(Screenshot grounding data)
====

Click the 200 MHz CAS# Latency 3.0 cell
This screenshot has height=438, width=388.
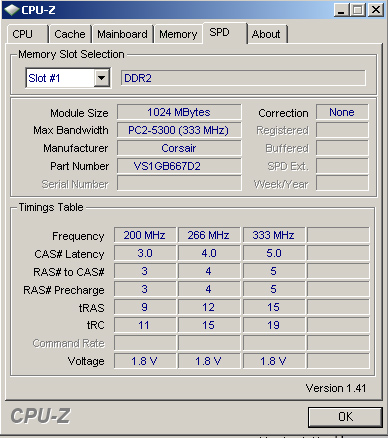pos(145,253)
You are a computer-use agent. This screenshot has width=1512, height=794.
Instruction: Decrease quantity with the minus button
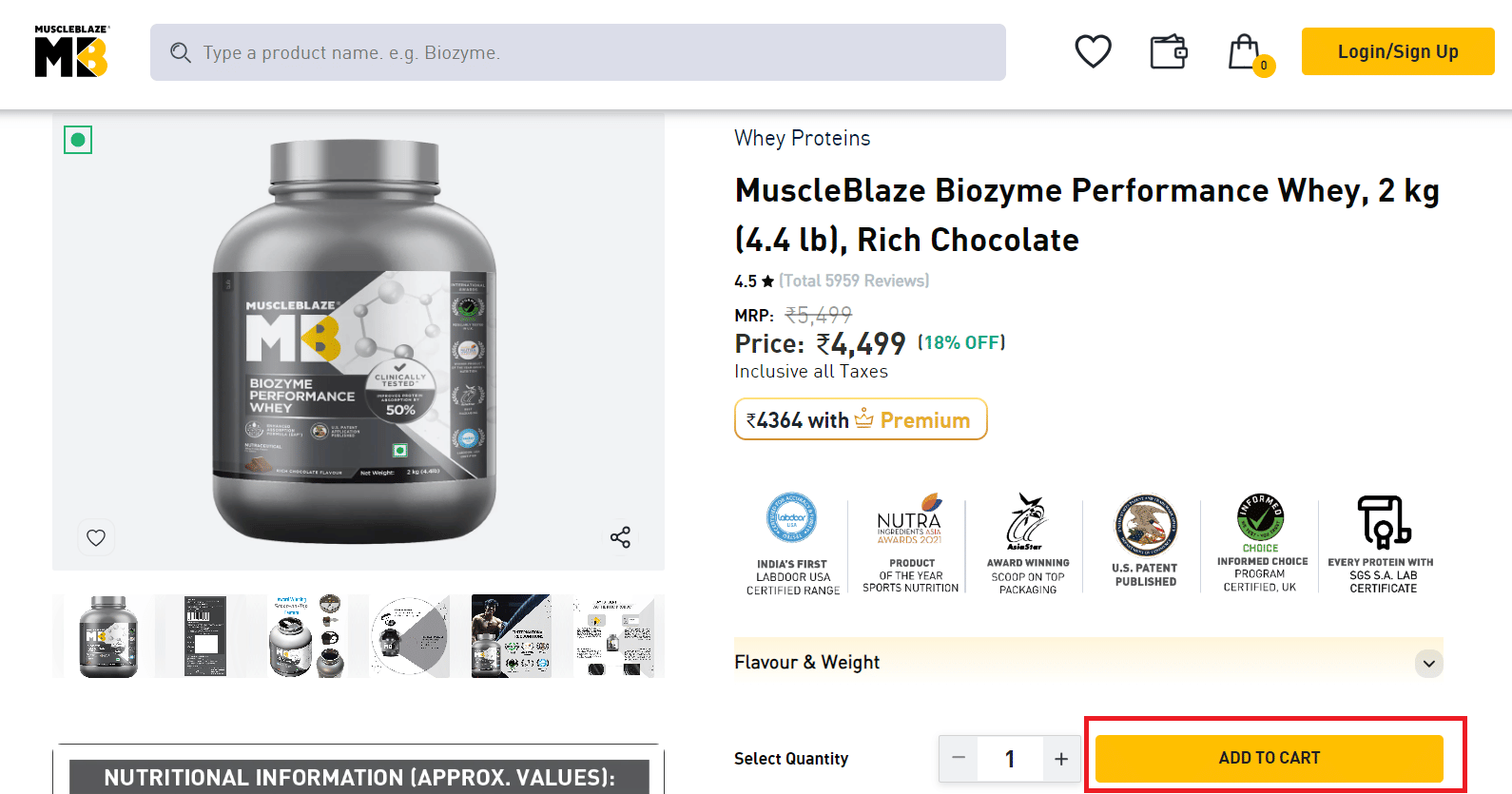point(959,759)
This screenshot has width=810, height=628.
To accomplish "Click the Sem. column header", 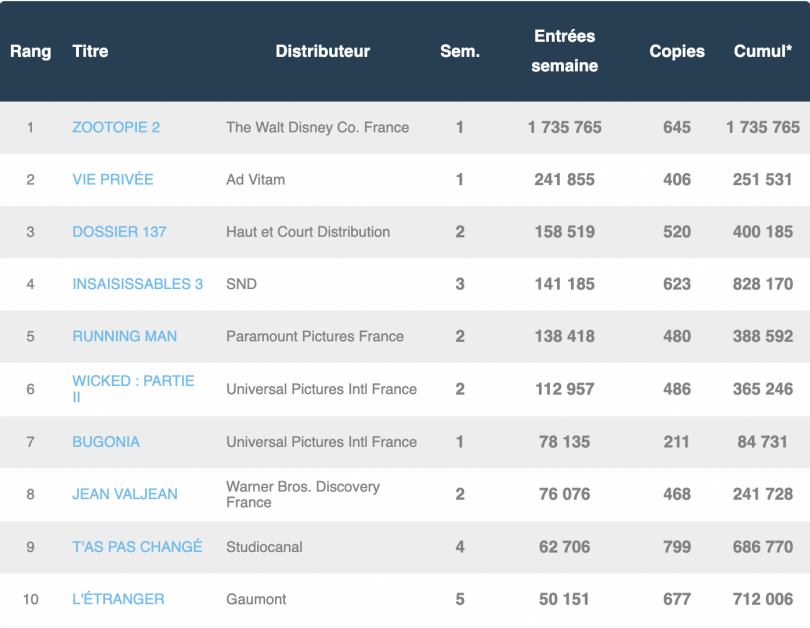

====

TASK OBJECTIVE: All of the data above should be quoted exactly, except for the pictures.

ANSWER FOR THIS EXERCISE:
Click the 200 MHz CAS# Latency 3.0 cell
This screenshot has height=438, width=388.
pos(145,253)
You are a computer-use agent. This screenshot has width=1512, height=794.
Instruction: Decrease quantity with the minus button
point(959,759)
This screenshot has width=810, height=628.
To accomplish "Click the Sem. column header", 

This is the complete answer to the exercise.